STEP 4 — Output format:
A. Self-check results (one line per item above)
B. Triage report table: App ID | Completeness | Eligibility | Edge Case | Recommended Action | Notes
C. Summary counts: Total screened | Complete/Eligible | Flags | UNCERTAIN | Human-only items

Use for: pilot launch and any batch where full audit documentation is required. Retain the self-check output as part of the triage record.

Sample Triage Report Output

This is what a completed triage report should look like after the prompt has run and staff have reviewed each flag.
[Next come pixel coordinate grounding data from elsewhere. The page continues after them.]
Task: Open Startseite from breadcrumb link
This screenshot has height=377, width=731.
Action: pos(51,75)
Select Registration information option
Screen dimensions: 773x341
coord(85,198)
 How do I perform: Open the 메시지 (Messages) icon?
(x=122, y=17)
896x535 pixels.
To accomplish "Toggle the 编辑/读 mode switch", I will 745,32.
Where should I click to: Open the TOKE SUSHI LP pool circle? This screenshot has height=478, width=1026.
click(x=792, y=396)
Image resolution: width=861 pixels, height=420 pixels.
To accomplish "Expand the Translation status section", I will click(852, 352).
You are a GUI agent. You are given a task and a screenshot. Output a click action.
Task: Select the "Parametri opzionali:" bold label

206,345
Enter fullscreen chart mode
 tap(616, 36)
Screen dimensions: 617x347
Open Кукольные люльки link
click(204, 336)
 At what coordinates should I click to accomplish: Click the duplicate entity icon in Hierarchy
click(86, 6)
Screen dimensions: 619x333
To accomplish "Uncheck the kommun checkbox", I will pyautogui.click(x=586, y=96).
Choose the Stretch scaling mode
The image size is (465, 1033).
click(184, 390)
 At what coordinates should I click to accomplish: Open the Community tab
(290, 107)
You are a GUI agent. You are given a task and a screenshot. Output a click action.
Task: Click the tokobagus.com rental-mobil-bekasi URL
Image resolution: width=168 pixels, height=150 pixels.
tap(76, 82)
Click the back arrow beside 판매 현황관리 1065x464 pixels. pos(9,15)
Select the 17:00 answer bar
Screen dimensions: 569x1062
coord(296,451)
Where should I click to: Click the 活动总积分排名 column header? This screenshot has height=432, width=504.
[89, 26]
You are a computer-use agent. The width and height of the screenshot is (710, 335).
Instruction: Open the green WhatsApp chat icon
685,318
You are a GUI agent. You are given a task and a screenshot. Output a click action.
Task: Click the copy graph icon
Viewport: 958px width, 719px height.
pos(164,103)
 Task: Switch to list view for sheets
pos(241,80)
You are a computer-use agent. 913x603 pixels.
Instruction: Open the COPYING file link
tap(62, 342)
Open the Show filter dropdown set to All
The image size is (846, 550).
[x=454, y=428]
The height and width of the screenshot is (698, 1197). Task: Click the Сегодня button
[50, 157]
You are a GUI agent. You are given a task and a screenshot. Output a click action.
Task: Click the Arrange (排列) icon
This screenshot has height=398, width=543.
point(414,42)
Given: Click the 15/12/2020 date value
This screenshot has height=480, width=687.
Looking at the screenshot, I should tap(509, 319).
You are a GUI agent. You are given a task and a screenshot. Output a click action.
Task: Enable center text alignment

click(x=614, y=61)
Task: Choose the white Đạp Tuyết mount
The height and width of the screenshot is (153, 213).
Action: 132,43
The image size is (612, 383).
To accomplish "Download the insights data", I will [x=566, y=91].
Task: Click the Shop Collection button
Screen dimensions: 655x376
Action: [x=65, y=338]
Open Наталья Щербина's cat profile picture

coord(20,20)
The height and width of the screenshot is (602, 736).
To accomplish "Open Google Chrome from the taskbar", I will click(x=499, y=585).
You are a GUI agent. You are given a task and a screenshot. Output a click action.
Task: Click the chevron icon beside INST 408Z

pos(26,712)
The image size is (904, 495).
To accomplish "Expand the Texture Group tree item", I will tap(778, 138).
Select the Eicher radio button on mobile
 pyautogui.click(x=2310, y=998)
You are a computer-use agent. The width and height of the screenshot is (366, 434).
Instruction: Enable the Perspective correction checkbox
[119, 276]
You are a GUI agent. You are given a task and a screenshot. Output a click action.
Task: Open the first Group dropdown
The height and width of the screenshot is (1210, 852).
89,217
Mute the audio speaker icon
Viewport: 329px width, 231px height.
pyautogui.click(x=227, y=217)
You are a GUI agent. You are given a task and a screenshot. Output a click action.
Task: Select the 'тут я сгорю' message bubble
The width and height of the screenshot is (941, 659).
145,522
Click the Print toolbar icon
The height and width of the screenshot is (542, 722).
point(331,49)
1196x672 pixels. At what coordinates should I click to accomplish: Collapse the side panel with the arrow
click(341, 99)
Use this as the benchmark for evaluating AI output quality.

MISSING UNCERTAIN HUMAN-ONLY COMPLETE

Triage Report — Sample Batch Output (Anonymized)

Self-check results: ✓ No PII present in input ✓ No determinations made on human-only items ✓ All UNCERTAIN flags have documented reasons ✓ Recommended actions use correct three-level scale Triage Report: App ID | Completeness | Eligibility | Edge Case | Recommended Action | Notes -------|-------------------|-----------------------|-----------|------------------------|------------------------ A-001 | COMPLETE | APPEARS ELIGIBLE | No | ADVANCE TO REVIEW | All materials present A-002 | INCOMPLETE | APPEARS ELIGIBLE | No | HOLD FOR STAFF REVIEW | Missing 1 of 2 rec letters A-003 | COMPLETE | APPEARS INELIGIBLE | No | HOLD FOR STAFF REVIEW | GPA reported as 2.7 (min: 3.0) A-004 | COMPLETE | UNCERTAIN | Yes | FLAG FOR DIRECTOR | Dual enrollment — criteria unclear A-005 | INCOMPLETE | UNCERTAIN | No | HOLD FOR STAFF REVIEW | Transcript marked "pending" A-006 | HUMAN-ONLY ITEM | HUMAN-ONLY ITEM | Yes | FLAG FOR DIRECTOR | Financial need docs; not triaged per policy Summary: Total screened: 6 | Complete/Eligible: 1 | Flags: 3 | UNCERTAIN: 2 | Human-only: 1

⚠

Staff action required: Every row in "HOLD FOR STAFF REVIEW" and "FLAG FOR DIRECTOR" requires a human to open the original application and verify before any action is taken. The triage report is a to-do list for screeners, not a decision.

Staff Verification Checklist — Before Any Action on a Flagged Application

Required for every flagged application. Staff initials and date before any outreach or routing decision.

Section 1 — Flag Verification

RequiredOpen the original application submission. Confirm the flagged item is actually missing or fails the criterion.
RequiredIf the AI output is UNCERTAIN, route to program director. Do not make an independent determination.
ReviewFor INCOMPLETE flags: check whether the missing item arrived separately (email, fax, late upload).
ReviewFor INELIGIBLE flags: confirm the criterion cited matches the current program guidelines (not last year's).
NoteLog whether the AI flag was a true positive or false positive in the accuracy tracking sheet.

Section 2 — Outreach Authorization

RequiredOutreach is only initiated after a human screener confirms the flag is accurate.
RequiredOutreach message uses the approved template. No AI-generated outreach goes directly to applicants.
RequiredHard-cutoff failures (GPA, deadline, residency) receive supervisor review before notification is sent.
ReviewCorrection deadline in the outreach message matches current program policy.
LogOutreach logged with staff initials, date, and confirmation that the AI flag was verified.

Measurement Framework

Primary Metric

Triage Time

Minutes per application to complete triage before and after. Track across full batch.

Accuracy Metric

False + Rate

Target below 10%. Above 15% triggers prompt revision before next cycle.

Safety Metric

False − Rate

Gaps AI missed that staff caught during verification. Target below 5%.